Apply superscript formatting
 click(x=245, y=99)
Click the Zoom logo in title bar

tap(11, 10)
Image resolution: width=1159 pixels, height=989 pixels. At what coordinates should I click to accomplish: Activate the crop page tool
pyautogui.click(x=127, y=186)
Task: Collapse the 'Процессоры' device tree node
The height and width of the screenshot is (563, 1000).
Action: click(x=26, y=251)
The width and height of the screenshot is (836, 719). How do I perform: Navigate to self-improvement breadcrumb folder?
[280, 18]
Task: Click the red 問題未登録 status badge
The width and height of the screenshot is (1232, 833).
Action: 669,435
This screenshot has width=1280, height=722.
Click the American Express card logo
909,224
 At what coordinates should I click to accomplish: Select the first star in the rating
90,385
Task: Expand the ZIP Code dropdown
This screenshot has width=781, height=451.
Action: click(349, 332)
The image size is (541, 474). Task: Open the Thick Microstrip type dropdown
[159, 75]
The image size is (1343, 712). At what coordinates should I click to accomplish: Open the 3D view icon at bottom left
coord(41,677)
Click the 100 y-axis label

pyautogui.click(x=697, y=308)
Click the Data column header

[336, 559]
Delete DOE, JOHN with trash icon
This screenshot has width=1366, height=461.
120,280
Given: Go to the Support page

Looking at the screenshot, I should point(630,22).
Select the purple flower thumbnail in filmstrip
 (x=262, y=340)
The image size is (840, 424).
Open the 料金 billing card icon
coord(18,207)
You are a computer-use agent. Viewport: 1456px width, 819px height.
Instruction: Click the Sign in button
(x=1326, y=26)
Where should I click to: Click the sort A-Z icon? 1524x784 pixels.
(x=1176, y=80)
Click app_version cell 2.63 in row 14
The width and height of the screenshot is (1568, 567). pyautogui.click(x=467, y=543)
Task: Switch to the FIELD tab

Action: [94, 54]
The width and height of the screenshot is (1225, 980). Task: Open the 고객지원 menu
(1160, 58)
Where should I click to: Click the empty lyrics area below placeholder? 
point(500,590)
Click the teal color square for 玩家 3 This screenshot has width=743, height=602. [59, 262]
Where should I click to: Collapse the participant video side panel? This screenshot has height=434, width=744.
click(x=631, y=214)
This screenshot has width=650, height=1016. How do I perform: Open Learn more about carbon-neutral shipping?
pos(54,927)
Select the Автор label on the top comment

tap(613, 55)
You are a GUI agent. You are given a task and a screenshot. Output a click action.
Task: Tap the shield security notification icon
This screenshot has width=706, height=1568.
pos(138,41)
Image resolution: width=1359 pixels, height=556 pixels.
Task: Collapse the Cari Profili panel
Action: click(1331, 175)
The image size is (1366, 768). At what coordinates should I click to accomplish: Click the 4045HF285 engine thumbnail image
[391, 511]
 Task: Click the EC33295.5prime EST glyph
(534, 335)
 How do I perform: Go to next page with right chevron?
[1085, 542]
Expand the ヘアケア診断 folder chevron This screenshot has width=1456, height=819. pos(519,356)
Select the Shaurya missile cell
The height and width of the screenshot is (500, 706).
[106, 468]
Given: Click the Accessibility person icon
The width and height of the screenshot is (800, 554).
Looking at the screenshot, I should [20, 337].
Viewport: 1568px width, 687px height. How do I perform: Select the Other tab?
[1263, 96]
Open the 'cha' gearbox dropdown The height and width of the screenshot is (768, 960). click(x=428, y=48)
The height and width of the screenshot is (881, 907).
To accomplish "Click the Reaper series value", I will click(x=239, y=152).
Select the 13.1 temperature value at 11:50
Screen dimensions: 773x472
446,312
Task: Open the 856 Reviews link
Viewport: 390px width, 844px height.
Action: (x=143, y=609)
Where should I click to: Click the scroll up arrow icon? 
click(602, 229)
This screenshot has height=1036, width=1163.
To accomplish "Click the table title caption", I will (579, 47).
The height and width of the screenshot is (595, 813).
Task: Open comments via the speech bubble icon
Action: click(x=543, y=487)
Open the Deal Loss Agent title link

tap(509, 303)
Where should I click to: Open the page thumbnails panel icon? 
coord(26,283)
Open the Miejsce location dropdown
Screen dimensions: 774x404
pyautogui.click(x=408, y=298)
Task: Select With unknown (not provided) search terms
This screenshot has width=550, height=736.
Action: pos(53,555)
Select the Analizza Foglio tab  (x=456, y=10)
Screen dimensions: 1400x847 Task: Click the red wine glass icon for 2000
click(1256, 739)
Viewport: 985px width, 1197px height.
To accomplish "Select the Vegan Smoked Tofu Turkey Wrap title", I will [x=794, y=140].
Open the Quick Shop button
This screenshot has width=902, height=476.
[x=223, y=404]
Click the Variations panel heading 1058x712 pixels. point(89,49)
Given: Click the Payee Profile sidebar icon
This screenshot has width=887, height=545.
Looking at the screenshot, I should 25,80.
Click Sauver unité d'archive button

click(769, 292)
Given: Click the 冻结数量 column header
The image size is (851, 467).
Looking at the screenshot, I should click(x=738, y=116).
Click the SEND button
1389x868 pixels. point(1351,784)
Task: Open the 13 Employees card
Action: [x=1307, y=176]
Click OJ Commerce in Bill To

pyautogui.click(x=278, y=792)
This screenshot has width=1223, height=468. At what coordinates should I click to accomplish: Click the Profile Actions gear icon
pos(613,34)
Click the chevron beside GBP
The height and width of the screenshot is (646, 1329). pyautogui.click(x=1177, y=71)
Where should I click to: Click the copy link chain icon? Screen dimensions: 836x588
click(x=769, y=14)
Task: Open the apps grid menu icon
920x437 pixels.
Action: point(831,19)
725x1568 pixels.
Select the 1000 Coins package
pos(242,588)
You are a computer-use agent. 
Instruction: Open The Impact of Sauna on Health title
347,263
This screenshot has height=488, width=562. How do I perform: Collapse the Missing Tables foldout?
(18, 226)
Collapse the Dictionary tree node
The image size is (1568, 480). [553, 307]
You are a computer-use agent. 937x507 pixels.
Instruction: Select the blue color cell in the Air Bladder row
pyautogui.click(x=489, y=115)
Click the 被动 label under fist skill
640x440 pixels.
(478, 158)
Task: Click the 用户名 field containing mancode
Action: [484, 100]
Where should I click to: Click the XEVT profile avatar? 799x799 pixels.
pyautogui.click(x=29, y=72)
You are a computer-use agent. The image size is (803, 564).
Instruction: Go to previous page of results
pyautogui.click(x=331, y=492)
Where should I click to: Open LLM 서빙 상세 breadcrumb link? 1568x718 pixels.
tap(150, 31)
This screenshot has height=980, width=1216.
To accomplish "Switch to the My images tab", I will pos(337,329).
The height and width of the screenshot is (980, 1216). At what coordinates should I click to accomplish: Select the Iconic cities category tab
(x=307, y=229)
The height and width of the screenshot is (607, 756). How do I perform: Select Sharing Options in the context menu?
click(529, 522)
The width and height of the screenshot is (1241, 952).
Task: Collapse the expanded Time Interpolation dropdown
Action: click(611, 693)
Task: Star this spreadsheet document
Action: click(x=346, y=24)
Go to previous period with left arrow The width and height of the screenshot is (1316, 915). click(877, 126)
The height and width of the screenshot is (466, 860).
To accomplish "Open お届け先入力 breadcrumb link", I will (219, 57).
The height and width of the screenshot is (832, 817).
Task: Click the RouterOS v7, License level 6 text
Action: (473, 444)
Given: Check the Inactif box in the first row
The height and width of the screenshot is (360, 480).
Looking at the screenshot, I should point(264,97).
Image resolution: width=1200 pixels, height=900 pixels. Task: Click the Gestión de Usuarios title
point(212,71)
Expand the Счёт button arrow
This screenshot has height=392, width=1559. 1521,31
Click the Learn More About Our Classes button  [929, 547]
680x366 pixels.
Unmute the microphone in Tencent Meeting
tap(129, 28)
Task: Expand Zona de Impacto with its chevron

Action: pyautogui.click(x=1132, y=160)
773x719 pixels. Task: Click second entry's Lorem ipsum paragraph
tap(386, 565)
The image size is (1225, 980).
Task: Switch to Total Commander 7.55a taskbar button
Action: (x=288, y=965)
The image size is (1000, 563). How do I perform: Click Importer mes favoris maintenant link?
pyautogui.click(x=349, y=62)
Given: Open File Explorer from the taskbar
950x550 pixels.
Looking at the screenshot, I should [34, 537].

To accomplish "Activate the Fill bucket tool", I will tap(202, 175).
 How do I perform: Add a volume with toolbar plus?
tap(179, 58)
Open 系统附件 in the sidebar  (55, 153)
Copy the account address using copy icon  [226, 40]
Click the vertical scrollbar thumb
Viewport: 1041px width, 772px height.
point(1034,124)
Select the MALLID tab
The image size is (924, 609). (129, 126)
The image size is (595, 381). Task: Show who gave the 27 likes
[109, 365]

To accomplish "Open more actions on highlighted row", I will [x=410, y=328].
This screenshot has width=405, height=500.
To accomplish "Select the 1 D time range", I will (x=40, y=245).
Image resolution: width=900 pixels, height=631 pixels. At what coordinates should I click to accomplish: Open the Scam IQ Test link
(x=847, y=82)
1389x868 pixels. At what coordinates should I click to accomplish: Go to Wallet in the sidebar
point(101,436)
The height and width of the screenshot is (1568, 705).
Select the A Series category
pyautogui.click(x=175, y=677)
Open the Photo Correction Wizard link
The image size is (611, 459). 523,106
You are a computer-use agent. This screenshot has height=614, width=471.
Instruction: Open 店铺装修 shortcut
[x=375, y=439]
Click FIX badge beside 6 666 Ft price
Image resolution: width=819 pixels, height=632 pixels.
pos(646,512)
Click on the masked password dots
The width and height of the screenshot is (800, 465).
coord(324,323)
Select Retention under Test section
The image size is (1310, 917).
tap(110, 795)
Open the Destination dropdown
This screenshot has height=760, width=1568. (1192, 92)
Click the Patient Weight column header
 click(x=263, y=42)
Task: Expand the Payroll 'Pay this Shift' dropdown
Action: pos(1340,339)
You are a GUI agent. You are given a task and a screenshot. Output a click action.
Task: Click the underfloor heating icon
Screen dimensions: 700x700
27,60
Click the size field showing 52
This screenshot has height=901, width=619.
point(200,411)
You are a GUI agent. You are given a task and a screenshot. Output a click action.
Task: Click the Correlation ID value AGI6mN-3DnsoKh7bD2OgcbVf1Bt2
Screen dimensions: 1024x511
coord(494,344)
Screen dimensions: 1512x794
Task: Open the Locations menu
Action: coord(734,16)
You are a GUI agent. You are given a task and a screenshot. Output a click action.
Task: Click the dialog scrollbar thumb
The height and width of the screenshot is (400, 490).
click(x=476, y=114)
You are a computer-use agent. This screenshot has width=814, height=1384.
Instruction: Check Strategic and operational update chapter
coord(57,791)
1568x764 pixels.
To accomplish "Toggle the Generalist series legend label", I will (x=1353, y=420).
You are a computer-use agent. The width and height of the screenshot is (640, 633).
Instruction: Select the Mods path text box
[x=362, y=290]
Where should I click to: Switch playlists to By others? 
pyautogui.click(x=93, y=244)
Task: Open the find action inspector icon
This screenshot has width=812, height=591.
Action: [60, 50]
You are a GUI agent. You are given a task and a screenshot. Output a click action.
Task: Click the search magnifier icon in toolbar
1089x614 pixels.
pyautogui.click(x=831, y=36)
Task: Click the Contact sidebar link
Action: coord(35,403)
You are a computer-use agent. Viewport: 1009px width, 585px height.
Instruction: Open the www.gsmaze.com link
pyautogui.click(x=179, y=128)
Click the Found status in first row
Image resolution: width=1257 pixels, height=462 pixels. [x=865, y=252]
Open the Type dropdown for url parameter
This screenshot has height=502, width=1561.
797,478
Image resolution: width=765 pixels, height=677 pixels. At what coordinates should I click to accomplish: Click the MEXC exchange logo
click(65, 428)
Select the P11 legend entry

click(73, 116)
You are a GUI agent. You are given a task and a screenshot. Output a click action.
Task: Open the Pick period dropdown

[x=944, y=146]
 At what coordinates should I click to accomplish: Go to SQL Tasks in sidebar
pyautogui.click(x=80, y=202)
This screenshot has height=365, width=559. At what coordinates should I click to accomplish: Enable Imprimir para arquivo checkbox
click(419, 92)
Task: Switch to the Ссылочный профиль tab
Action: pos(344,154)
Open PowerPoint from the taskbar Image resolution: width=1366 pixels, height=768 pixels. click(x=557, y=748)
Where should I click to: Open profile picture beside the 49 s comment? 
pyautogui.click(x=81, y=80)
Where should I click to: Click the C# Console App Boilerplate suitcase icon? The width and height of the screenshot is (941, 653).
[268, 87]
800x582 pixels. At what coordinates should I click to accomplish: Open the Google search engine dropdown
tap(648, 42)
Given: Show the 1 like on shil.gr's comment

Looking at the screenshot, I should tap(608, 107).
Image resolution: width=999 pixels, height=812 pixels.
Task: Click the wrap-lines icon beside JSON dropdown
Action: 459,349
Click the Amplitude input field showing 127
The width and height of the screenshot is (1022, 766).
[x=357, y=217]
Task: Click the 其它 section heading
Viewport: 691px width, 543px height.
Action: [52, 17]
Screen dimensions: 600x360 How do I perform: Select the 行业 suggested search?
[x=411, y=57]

----------------------------------------

- ASSIGNED TASK
Where a line above contains the word "heading", copy that line.

- PROBLEM SOLUTION
Click the Variations panel heading 1058x712 pixels. point(89,49)
Task: Click the 其它 section heading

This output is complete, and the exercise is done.